*** FRAGMENTO DE PÁGINA

Esta revolución, a la que asistimos sin darnos cuenta cabal de sus consecuencias, está cambiando muy profundamente y a una velocidad impensable hace 30 años las sociedades occidentales, pero también las más pobres o las que están en vías de desarrollo. Desaparece ante nuestros ojos la homogeneidad de una sociedad configurada en clases, que permitieron la aparición del Estado de Derecho, Social y Liberal, tal y como lo hemos conocido desde la última guerra mundial. El debilitamiento de la coherencia de las clases -no impide esto contemplar aumentos relativos de la desigualdad y un incremento objetivo de incertidumbres sobre el futuro que influyen en las reacciones de las sociedades actuales- a su vez debilita las bases del sistema, permitiendo la proliferación, como siempre que predominan las incertidumbres, de populismos de derechas, de izquierdas y nacionalismos agresivos, todos en busca de una seguridad que no encuentran en las opciones tradicionales.

El primer ejemplo del cambio en la vida política y en el sistema de partidos se vio en los EEUU. ¿No muestra una crisis política de mucha envergadura una sociedad como la americana que ayer retiraba de la carrera política a cualquiera que mintiera (fuera el engaño grande o pequeño, tuviera influencia en la esfera pública o se redujera su existencia al ámbito privado) y hoy elige un presidente que no sabe diferenciar entre la verdad y la mentira? Y, ¿No es otra muestra de la crisis de los partidos americanos que el nuevo presidente ganara en las primarias del Partido Republicano a todos los representantes convencionales de la derecha estadounidense? Después de esto nadie duda de que el partido republicano ya nunca será igual o parecido al que fue durante los últimos 50 años.

Los mismos signos de crisis los podemos ver en parte de la derecha política europea. Pero los signos más llamativos y menos discutibles son los que nos muestran la crisis de la socialdemocracia europea, descabalgada del poder en numerosos países, cuando no insignificante o sencillamente desaparecida. No se nos plantean problemas distintos en España, sólo se suman algunos que nos son muy propios. En el debate entre pragmatismo y pureza ideológica se oculta una visión de la socialdemocracia que definirá su futuro. «Los puros» consideran que el fracaso se debe a la derechización ideológica y a que se ha perdido la iniciativa programática, «los pragmáticos» piensan exclusivamente en las sumas parlamentarias que les permitan volver al Gobierno aunque sea de manera ancilar. En realidad el fracaso político se debe a no saber qué hacer después de la victoria ideológica. Hoy, con más o menos intensidad, los principios de la socialdemocracia han sido asumidos por la mayoría social y cualquier retroceso de grado, ¡y no hablemos de retrocesos en los principios esenciales!, es ferozmente contestado por una sociedad que, aunque debilitada en las diferencias de clase, se siente aludida globalmente cuando se atacan desde los diferentes gobiernos los principios socialdemócratas.

******

*CONJUNTO DE TAREAS*.
1. Indica si cada afirmación coincide con el texto sobre la crisis de los partidos, respondiendo sí o no y citando literalmente las palabras que lo deciden: (a) la revolución descrita afecta solo a las sociedades occidentales; (b) el primer ejemplo del cambio en el sistema de partidos se vio en los EEUU; (c) el fracaso político de la socialdemocracia se debe, en realidad, a la derechización ideológica.
2. Responde a estas preguntas sobre el texto de la crisis de los partidos:
(a) ¿Desde cuándo se ha conocido el Estado de Derecho, Social y Liberal?
(b) ¿En las primarias de qué partido ganó el nuevo presidente?
(c) ¿En qué piensan exclusivamente «los pragmáticos»?
3. Escribe la continuación del texto sobre la crisis de los partidos a partir de su última frase.
El material que aparece a continuación no hace falta para resolver nada.

*** DATOS PROPORCIONADOS

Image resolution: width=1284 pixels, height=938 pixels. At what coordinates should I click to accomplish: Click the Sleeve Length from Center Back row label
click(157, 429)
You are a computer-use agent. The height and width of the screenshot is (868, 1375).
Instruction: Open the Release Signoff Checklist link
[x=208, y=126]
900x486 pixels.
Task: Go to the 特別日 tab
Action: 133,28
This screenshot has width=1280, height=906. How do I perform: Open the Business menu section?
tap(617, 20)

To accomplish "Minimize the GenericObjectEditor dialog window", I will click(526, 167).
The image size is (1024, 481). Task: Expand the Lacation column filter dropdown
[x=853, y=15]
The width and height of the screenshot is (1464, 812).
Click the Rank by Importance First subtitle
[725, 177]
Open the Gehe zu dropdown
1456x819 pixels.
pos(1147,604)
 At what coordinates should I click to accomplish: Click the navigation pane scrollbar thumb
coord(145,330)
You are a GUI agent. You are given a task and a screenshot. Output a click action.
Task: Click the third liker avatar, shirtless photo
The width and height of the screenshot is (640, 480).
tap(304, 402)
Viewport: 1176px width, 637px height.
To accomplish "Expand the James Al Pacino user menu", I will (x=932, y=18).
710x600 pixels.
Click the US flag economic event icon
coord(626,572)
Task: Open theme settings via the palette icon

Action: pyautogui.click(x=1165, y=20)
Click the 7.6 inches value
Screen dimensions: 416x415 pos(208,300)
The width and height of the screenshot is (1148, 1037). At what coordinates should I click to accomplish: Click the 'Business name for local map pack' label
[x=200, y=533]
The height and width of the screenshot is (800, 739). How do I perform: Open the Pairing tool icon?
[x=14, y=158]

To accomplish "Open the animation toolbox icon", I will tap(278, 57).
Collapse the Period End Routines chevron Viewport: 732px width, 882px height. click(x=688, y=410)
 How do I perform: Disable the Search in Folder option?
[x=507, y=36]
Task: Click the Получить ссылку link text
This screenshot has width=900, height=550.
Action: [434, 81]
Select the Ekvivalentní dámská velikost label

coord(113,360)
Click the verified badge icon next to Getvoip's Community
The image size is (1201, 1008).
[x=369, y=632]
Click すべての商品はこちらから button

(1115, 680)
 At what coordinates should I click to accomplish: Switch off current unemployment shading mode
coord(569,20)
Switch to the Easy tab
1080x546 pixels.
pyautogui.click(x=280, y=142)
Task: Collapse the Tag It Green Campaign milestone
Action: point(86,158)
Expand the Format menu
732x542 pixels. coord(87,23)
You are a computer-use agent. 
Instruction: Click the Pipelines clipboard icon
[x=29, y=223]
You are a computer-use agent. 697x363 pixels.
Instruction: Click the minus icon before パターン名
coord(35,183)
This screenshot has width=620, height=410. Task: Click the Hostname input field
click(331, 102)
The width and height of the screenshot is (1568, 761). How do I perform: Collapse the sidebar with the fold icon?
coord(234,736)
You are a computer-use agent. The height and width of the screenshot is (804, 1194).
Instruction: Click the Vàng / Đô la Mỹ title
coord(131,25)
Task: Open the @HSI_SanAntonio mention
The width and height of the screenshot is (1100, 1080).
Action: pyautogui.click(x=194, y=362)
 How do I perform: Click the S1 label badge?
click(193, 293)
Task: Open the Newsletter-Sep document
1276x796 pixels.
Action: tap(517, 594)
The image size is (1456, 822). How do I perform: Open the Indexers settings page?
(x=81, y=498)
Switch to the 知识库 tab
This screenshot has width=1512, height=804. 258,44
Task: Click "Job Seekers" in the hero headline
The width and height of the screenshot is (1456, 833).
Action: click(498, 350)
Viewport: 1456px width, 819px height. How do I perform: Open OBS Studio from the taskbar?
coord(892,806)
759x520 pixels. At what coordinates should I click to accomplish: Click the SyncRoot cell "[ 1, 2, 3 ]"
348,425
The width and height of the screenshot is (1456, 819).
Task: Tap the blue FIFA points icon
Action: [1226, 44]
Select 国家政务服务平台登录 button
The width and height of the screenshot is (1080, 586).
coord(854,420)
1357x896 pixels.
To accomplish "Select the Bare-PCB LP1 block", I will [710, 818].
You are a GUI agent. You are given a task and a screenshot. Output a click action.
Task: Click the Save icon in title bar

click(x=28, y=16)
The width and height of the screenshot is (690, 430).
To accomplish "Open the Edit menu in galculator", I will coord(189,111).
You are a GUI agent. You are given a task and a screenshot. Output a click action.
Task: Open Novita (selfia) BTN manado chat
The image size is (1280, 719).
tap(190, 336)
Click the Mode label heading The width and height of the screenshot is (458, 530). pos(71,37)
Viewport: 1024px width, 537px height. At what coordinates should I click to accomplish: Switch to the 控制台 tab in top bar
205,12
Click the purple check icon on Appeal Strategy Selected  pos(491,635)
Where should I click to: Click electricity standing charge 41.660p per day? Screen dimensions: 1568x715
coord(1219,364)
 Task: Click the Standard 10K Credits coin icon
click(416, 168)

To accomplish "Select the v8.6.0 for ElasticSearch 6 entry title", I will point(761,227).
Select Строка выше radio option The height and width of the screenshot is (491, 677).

******

*RESPUESTAS DEL EJERCICIO*.
1.
(a) No: «pero también las más pobres o las que están en vías de desarrollo».
(b) Sí: «El primer ejemplo del cambio en la vida política y en el sistema de partidos se vio en los EEUU.»
(c) No: «En realidad el fracaso político se debe a no saber qué hacer después de la victoria ideológica.»

2.
(a) Desde la última guerra mundial.
(b) En las del Partido Republicano.
(c) En las sumas parlamentarias que les permitan volver al Gobierno aunque sea de manera ancilar.

3.
El dilema hoy y en el futuro se plantea entre quienes estén dispuestos a liderar esos profundos cambios que provocan la globalización y la revolución tecnológica, quienes se opongan a esa realidad inevitable, fundamentalmente populismos de izquierda o nacionalismos exacerbados, y quienes sencillamente se resignen. Hasta que encontremos la forma, en este tiempo inflacionario en cambios, de consolidar los consensos políticos que hasta hace bien poco fomentaban la homogeneidad de las clases, todo será más inestable y efímero. Todo es más difícil en tiempos de cambios, pero a lo único que los socialistas no pueden renunciar es a optimizar las consecuencias positivas de las transformaciones a las que asistimos ni a minimizar las negativas. Es decir, no puede renunciar al liderazgo de los nuevos tiempos, atrincherándose en cómodos lugares comunes y en soluciones pensadas para un mundo más sencillo y unas sociedades menos complejas que las que nos han tocado vivir.

Volviendo a nuestro país, podemos afirmar que con estos marcos de referencia nuevos, un proyecto político que no tenga claro que España es históricamente una nación política y que el progreso nos impulsa a contribuir al éxito de una UE más integrada y responsable con el mundo, formará parte del pasado. Proyecto político, el socialdemócrata, que tiene como enemigos declarados los populismos y los nacionalismos, que coinciden en tener un compromiso, tanto con España como con la UE, de naturaleza condicional. Es decir, si satisfacen sus pretensiones, sus proyectos, sus anhelos todo es visto sin problemas, si la dirección es contraria a sus intereses, ambas, España y la Unión, se convierten en objetivo a batir. Ha terminado, aunque no nos demos cuenta todavía, la preponderancia de los discursos sectoriales por los que el político se dirigía a sus votantes por su edad, sexo, religión u origen, y empiezan a ser necesarios los discursos que se dirijan a individuos responsables, libres e iguales, es decir, a ciudadanos. Para los que verdaderamente apuestan por el progreso y quieren participar en él se acaba el discurso de lo pequeño y empieza a ser necesario el de lo universal. Ya no da más de sí lo cercano e identitario y empiezan a ser necesarias las ideas que tengan en cuenta la revolución científica a la que estamos asistiendo, que modifica comportamientos y relaciones en todos los ámbitos públicos y privados del ser humano.

Esa es la nueva realidad y para enfrentarla necesitamos la experiencia del pasado y la voluntad de romper unas cadenas ideológicas que hace tiempo quedaron trasnochadas. Pueden cambiar reglamentos, pueden mantener las guerras civiles internas, pueden reconfortarse con el pasado de Pablo Iglesias, Largo Caballero, Prieto o Besteiro, pero hacerles honor consiste en tener la valentía de cambiar según cambia la sociedad. Todo lo que no sea esto, será él prolegómeno, más o menos amplio, de la irrelevancia.

Nicolás Redondo Terreros es miembro del consejo editorial de EL MUNDO.